Os estudiosos pedem o estabelecimento de uma regulamentação clara sobre o cultivo para pesquisa permitindo as diversas modalidades de cultivo (estufas, telados, campos e in vitro). Além disso, defendem a permissão de autonomia institucional para que cada ICT possa definir a modalidade de cultivo mais apropriada para o desenvolvimento de suas pesquisas. Essas restrições, diz o estudo, geram um entrave que inviabiliza estudos comparativos e protocolos reprodutíveis.

Os especialistas apontam ainda a burocracia envolvendo o fluxo de materiais entre as instituições e as incertezas sobre o uso de coprodutos e derivados em pesquisa como um quinto entrave técnico e a dificuldade de colaboração interinstitucional como o sexto. Segundo disseram, os obstáculos logísticos comprometem o desenvolvimento de cadeias produtivas sustentáveis.

Por fim, dizem que a ausência de protocolos claros para pesquisas com animais de produção impede avanços em áreas como veterinária e agropecuária. Segundo os especialistas, a falta de protocolos padronizados impossibilita a geração de dados consistentes sobre dosagens seguras, períodos de carência e eficácia zootécnica, elementos essenciais para o desenvolvimento de produtos veterinários.

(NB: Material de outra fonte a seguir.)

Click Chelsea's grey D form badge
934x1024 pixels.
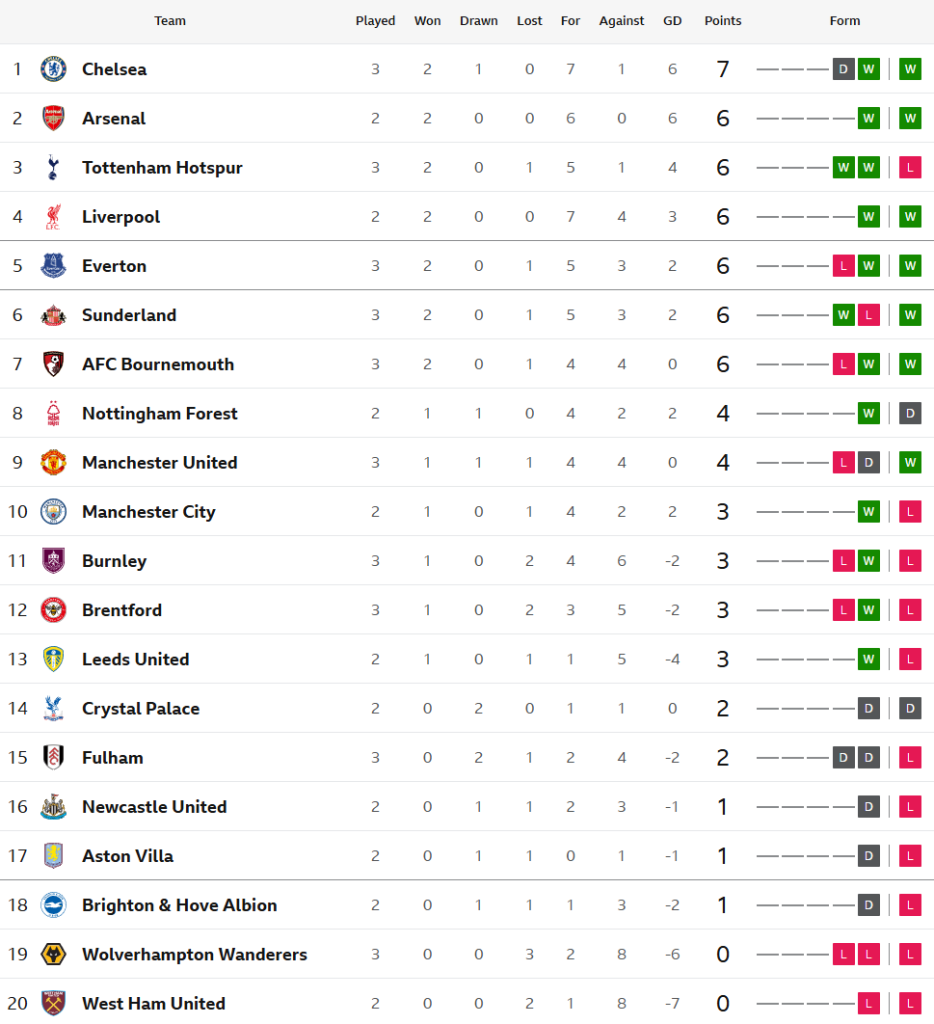[x=844, y=69]
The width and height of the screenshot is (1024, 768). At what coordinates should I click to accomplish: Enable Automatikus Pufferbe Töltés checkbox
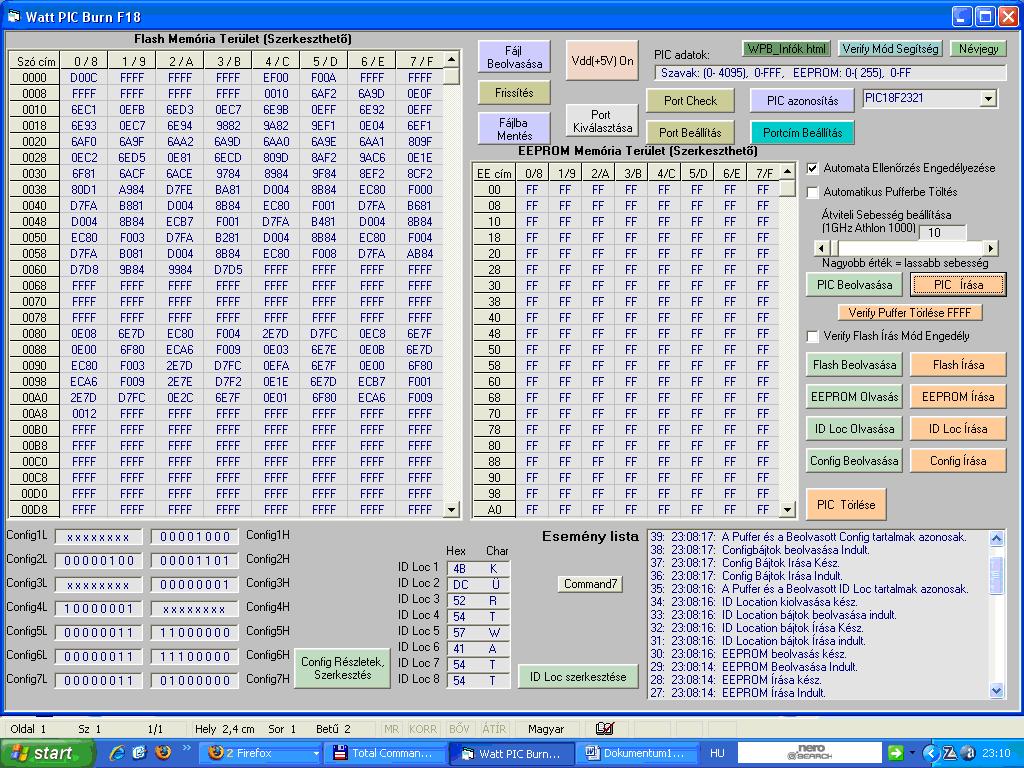(x=813, y=192)
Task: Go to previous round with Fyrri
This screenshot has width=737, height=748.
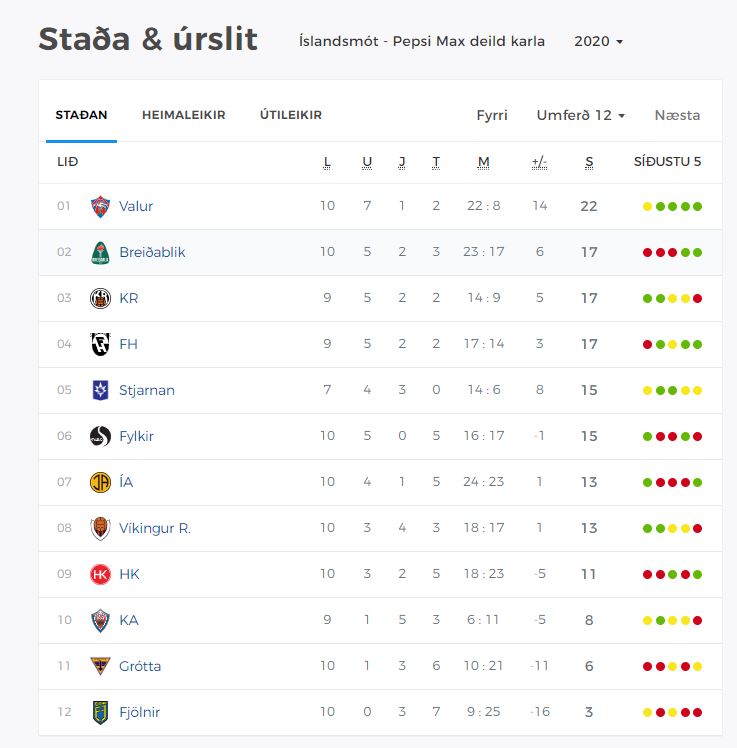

Para a professora Priscila Mazzola, da Faculdades de Ciências Farmacêuticas (FCF) da Unicamp — que participou do estudo —, a nota técnica “é de extrema relevância para o avanço científico e tecnológico do Brasil”. Segundo Mazzola, o estudo reúne os principais entraves enfrentados por pesquisadores que atuam com a cannabis medicinal nas mais diversas áreas e propõe soluções concretas, construídas de maneira colaborativa entre instituições de todas as regiões do país.

“A necessidade de sua implementação é urgente, pois, sem um marco regulatório claro e eficiente, o Brasil continuará em desvantagem em relação a outros países que já avançaram nesse campo estratégico”, afirma a professora. “Consolidar um ambiente regulatório significa fortalecer a pesquisa acadêmica e criar condições para a inovação, o desenvolvimento sustentável e a autonomia tecnológica nacional.”